## Begin

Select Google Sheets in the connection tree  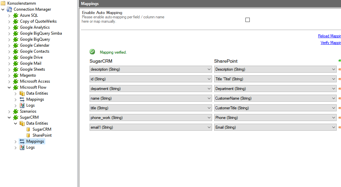point(32,69)
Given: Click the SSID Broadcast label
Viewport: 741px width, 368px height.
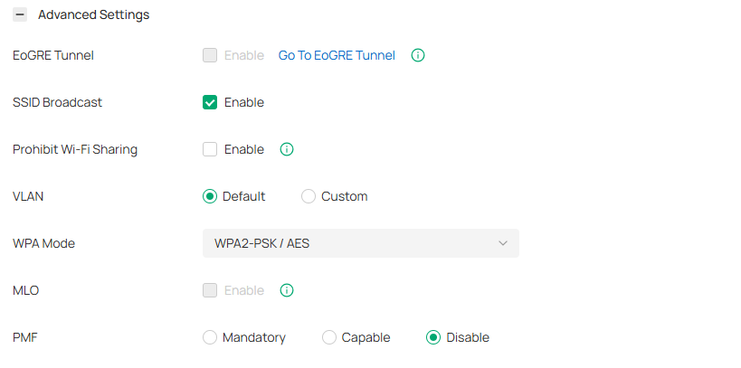Looking at the screenshot, I should 57,102.
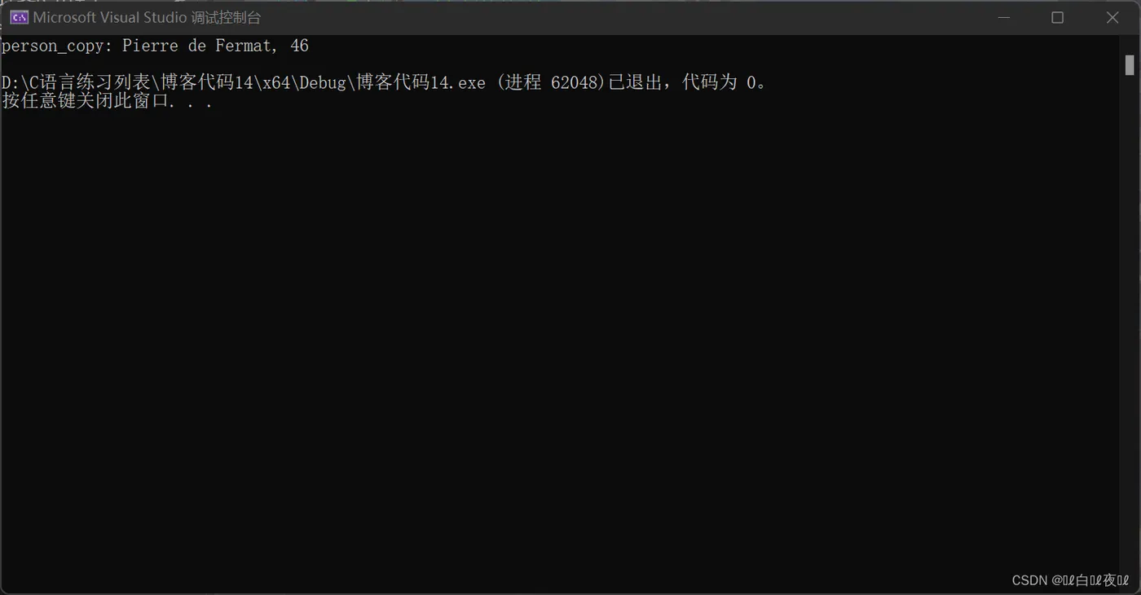Maximize the debug console window
1141x595 pixels.
coord(1057,17)
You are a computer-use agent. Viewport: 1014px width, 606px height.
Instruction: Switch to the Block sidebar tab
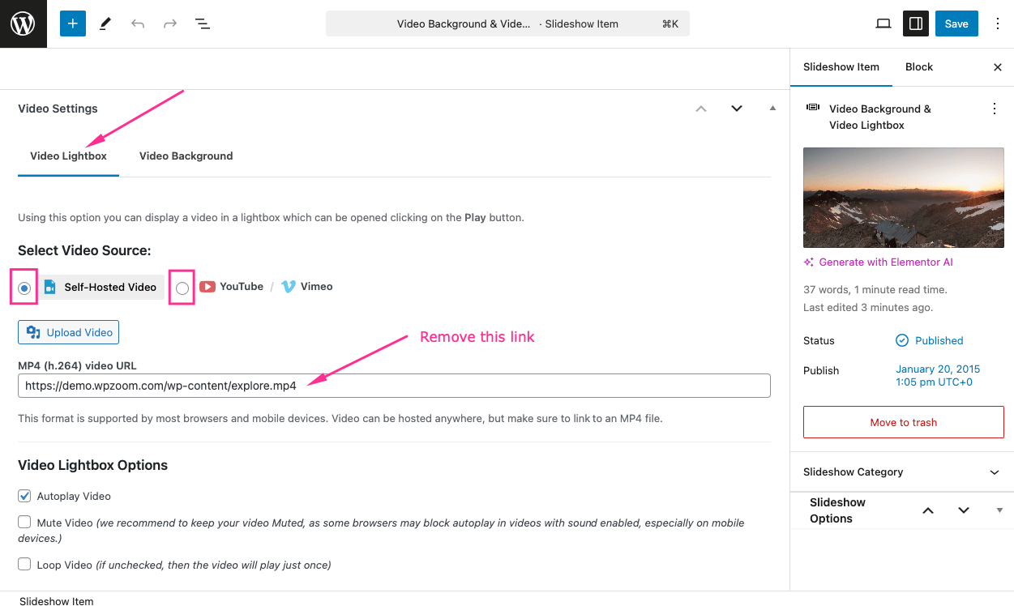tap(918, 67)
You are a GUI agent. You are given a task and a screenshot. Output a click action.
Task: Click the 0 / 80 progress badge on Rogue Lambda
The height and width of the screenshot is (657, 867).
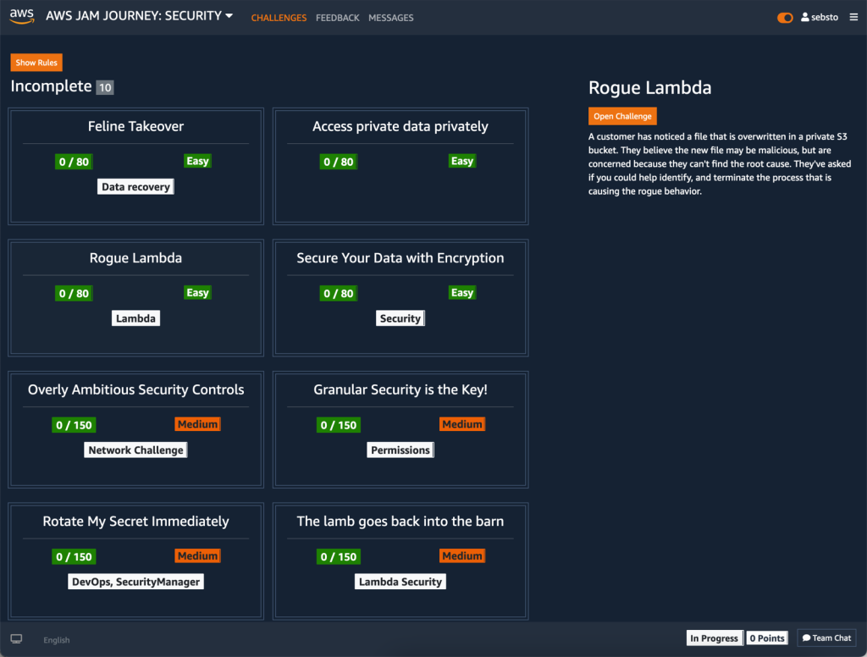point(74,293)
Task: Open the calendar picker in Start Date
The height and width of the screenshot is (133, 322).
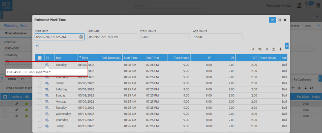Action: (x=81, y=37)
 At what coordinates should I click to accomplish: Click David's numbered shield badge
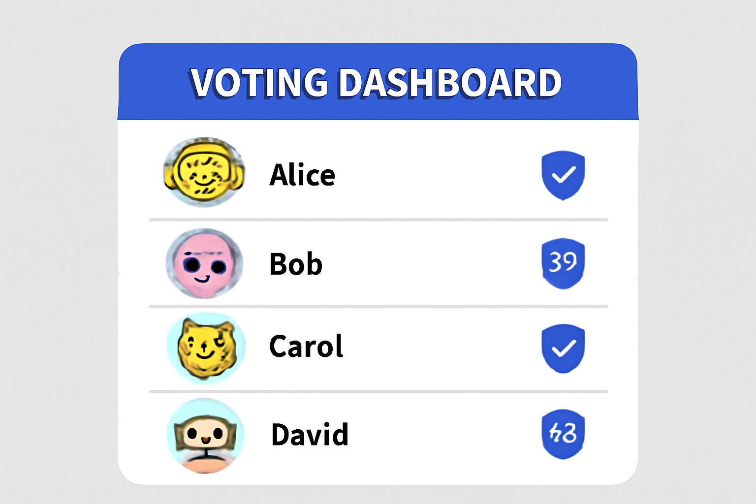563,434
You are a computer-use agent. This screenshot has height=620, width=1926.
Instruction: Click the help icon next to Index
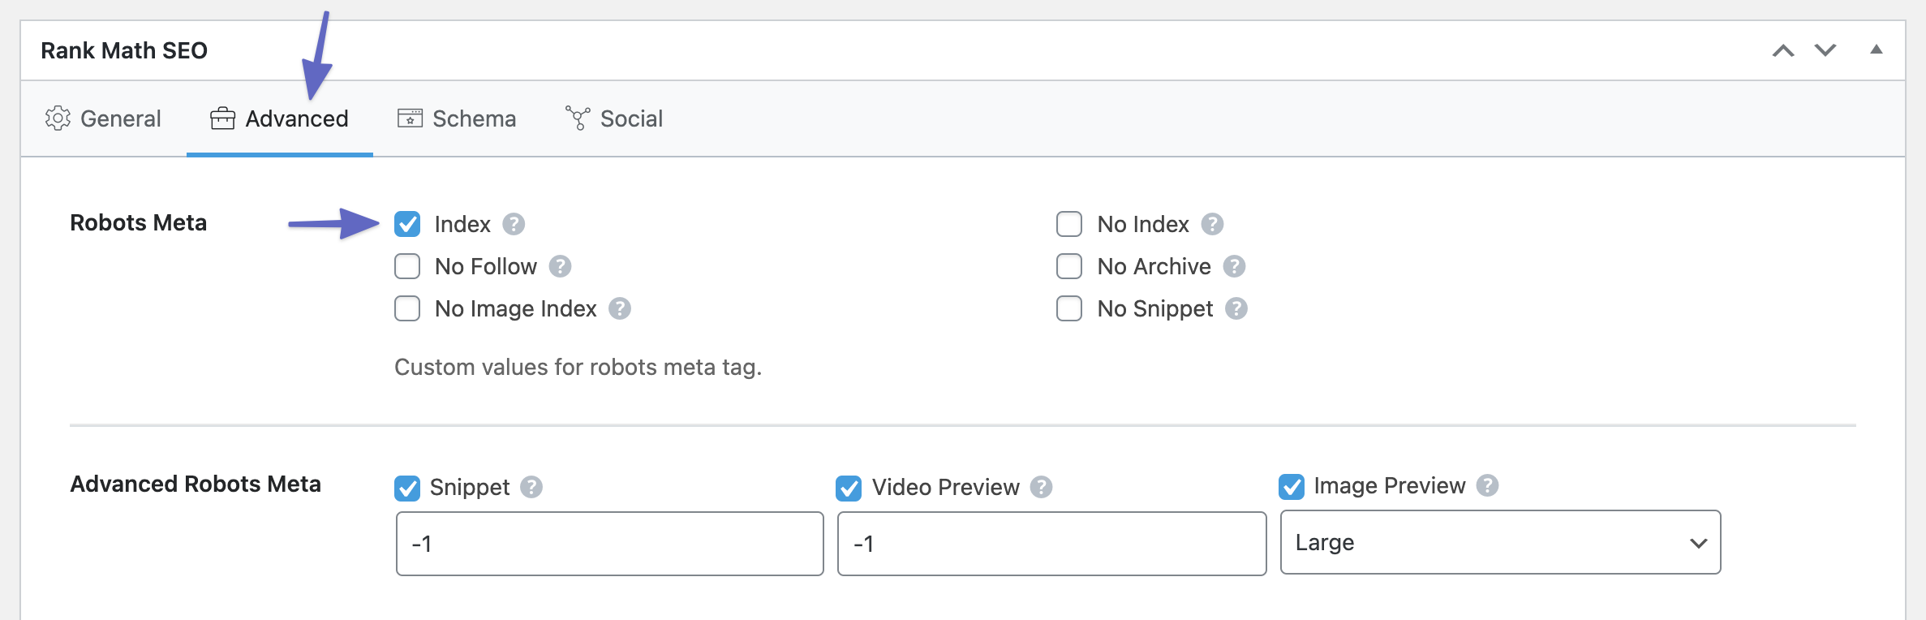[514, 224]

## End

◆ Exercise details
Edit the records so that "Viewport" becomes "Window" and nothing else changes, starting at the line that has "Given: Click the SSID Broadcast label" and stopping after the line that has "tap(918, 67)". Give back only those lines, and omit the pictures.

◆ Expected answer
Given: Click the SSID Broadcast label
Window: 741px width, 368px height.
Looking at the screenshot, I should 57,102.
Maximize the debug console window
1141x595 pixels.
coord(1057,17)
You are a computer-use agent. Window: 1014px width, 606px height.
Instruction: Switch to the Block sidebar tab
tap(918, 67)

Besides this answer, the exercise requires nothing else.